I have been busy with all sorts of things recently, not just The Project or even the garden, and missed my usual Wordless Wednesday post without even being aware it was Wednesday. Like me, the garden has also been busy, encouraged by milder temperatures (like me) and moist days (not quite so much like me). The ‘special snowdrops’ are virtually over but the natives have life in them yet although are crying out for some subdivision which they would usually have had by now; other gardeners may wait till after flowering but I tend to do it bit-by-bit over their season so that’s not a problem.
Daffodils and narcissi, however, are just coming into their season and buds on my Tête-à-Tête are just beginning to burst open; the ones above are in the streamside grass where they could do with a boost to their numbers. Most of the Crocus tommasinianus in the grass here have finished, but a handful of Crocus ‘Ladykiller’ (below left) were enjoying today’s warmth and sunshine. Only a handful of Crocus ‘Snowbunting’ (below right) have survived from the original planting in the hedge border but I might risk adding some to my next bulb list and trying again.
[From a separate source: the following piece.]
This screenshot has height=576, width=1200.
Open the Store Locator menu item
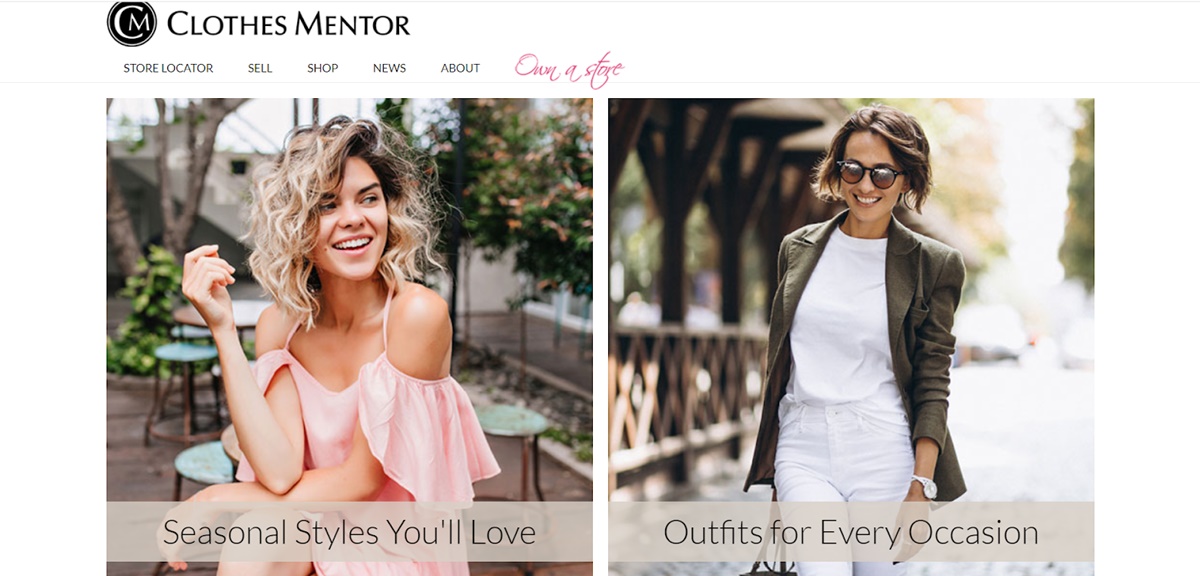pos(168,68)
Primroses and primulas of various types are in full bloom, with the native primroses in the woodland being the stars; others suffer from weather and bird damage and to look at their best I have come to realise they would need to be kept inside in a pot where they should remain pristine, as Chloris has shown us in the recent post of her new greenhouse and its glorious contents.
There are a few other little jewels dotted about the garden, the odd Cyclamen coum, a hint of colour on the Daphne mezereum ‘Rubra‘plus the first blooms on some tatty pulmonaria (these have not looked brilliant for a year or two – why? must check it out), but the stars are the hellebores, which each year we think are later than usual but they never are – they flower in their own good time, which is usually about now. Whenever they flower, they are all such beauties, whether frilly or scalloped, freckled or plain; feast your eyes and then pop over to Chloris’ blog at The Blooming Garden to see her floriferous greenhouse and in due course her own choice of March blooms, which may or not be in the aforementioned greenhouse. She kindly allows us to link our monthly bloom posts to her own, so thanks for that, Chloris.